Let me make this very specific: I'm an autism specialist. I have blog about autism as part of my job. I post useful information to the Montana Autism Education Project blog. But I'm having trouble understanding the usefulness of this video as a teaching tool. The video begins by saying, "Autism has locked me in a body that I can't control." Great opening, but the video ends by saying, "Everyone has an inner voice. I found a way to let mine out." But the video does not show Carly letting her voice out. She gets frustrated and stands up in slow motion. It's a good perspective video, kind of, but it doesn't show how she changes her response to get coffee. There are better videos that I can use for trainings that show what interactions/coffee shopsa are like for someone with autism spectrum disorder. Am I missing something in this video that shows a person with autism using her voice/communication? Disclaimer stuff: I know who Carly is.
posted by ITravelMontana to Education (5 answers total) 1 user marked this as a favorite
 
It seems like that video is a trailer for a book. I'm assuming you get to hear her POV when you read the book? Also, in the trailer you do hear the voice of a narrator. Who I assume is verbalizing her thoughts?
posted by dgeiser13 at 10:22 PM on March 15


It's an ad for her book. An ad is supposed to be intriguing, not necessarily a full essay. (You know, you linked to the last few seconds of the video...)
posted by John Cohen at 10:46 PM on March 15 [1 favorite]
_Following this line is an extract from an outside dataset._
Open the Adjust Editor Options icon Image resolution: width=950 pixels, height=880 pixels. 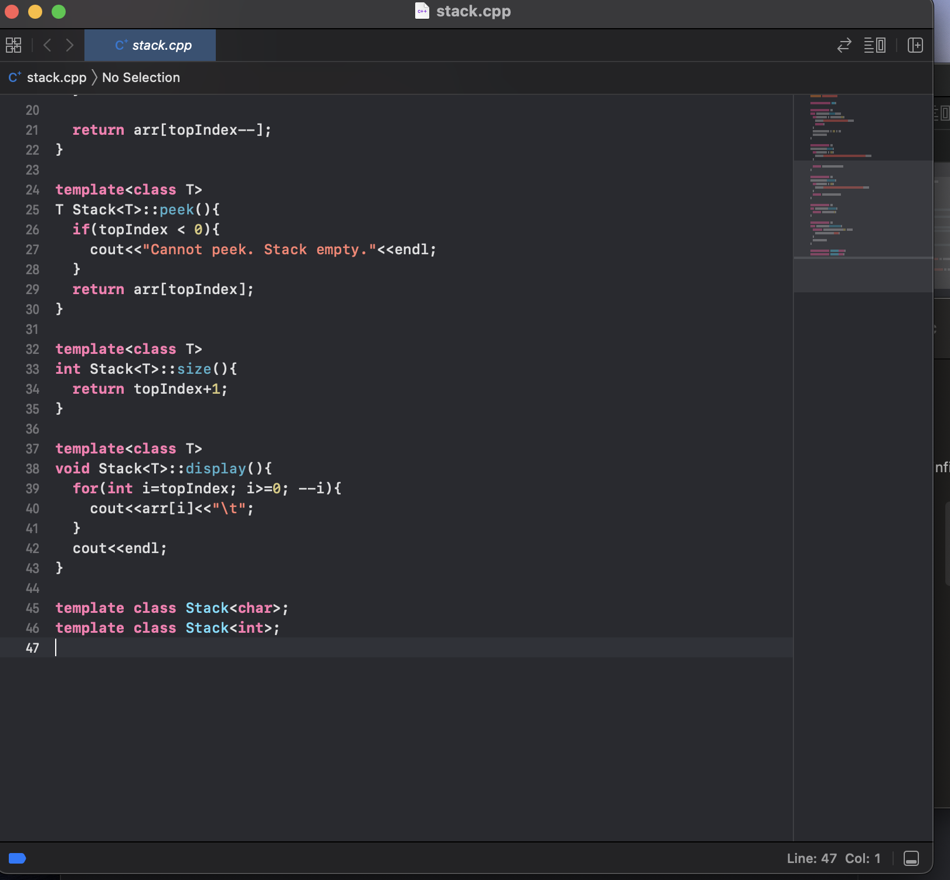click(x=874, y=45)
[Deleted link to blog; OP if you'd like people to look at your blog contributions, it's best to put it in your profile, and direct folks there.]
posted by taz at 12:05 AM on March 16


It's an ad, not a PSA.

I wouldn't use the video in any instructional way. But if you find the book helpful or even the opposite you could find use for the video in a review maybe.
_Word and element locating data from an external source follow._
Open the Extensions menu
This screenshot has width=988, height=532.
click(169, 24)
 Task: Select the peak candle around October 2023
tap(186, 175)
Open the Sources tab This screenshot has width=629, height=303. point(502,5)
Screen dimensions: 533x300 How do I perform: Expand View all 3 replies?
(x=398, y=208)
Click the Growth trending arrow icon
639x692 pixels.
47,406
I also don't like the video.
posted by zizzle at 5:22 AM on March 16 [2 favorites]


I agree that this video doesn't show or explain how she made her voice heard. (That part confused me, too.) It works better as a perspective/POV piece to show viewers what an autistic person might experience in a coffee shop. It could do better in terms of being a lead-in for the book; it almost feels too short, or like it should be shown in tandem with other short videos to promote the book.

That said, as a person with Aspergers, I thought it did a pretty good job of depicting the sensory aspects of a coffee-shop experience. It can be really disorienting and confusing to manage so many informational inputs at one time. For me, I hear everything at once and it's hard to tune out, so if the grinder starts up AND the steam thingy is whistling AND the doorbell is clanging AND people are talking AND chairs are being scraped across the floor AND you are talking at me AND I have to try to gauge your expression and worry about what it means vs. interpreting your actual words, which will likely become meaningful words vs. just sounds after a few-second-delay, while I am being visually distracted by $ShinyThing that I can't take my eyes off of...yeah. It's overwhelming and can be really distressing.

So from that perspective, it'd still be educational. I could see it being used in a class or workshop to discuss how to manage sensory inputs at various points of the scenario, but that's about it.